[Some data]
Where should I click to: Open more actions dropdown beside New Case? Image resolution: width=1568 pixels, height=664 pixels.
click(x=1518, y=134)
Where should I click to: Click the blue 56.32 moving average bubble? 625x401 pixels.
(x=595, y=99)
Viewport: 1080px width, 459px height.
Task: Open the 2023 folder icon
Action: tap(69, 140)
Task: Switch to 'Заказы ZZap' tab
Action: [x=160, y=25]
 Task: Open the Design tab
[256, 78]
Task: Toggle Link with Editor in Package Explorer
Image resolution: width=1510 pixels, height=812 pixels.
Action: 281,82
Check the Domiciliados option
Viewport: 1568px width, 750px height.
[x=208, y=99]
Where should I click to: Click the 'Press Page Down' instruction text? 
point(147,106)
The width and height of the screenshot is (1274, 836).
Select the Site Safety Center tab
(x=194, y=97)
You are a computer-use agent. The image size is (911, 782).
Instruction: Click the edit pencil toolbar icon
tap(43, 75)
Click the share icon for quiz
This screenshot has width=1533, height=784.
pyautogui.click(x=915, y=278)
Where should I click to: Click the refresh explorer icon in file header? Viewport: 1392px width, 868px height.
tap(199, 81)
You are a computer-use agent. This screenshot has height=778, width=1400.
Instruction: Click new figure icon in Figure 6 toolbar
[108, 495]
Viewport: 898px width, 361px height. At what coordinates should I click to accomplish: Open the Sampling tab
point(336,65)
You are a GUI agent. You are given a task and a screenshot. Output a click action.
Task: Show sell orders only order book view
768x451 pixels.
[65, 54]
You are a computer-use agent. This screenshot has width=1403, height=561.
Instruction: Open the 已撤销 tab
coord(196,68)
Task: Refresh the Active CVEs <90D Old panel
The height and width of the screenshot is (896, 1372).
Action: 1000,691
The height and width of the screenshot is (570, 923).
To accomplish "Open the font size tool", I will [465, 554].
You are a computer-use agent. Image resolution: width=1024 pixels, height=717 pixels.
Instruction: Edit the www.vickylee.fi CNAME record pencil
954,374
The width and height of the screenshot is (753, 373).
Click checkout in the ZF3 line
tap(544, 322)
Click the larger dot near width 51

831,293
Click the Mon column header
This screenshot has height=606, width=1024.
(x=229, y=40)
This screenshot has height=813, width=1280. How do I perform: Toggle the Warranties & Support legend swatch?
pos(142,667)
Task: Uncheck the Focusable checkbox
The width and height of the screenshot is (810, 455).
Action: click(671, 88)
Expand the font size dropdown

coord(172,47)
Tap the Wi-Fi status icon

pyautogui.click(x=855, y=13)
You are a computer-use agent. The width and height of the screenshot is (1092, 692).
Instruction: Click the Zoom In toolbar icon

● Goal of the exercise
Locate each line in the data above that contains the word "icon" and copy those lines out in full.

● Task solution
Task: Open the 2023 folder icon
Instruction: Click the edit pencil toolbar icon
Click the share icon for quiz
Where should I click to: Click the refresh explorer icon in file header? Viewport: 1392px width, 868px height.
Instruction: Click new figure icon in Figure 6 toolbar
Tap the Wi-Fi status icon
Instruction: Click the Zoom In toolbar icon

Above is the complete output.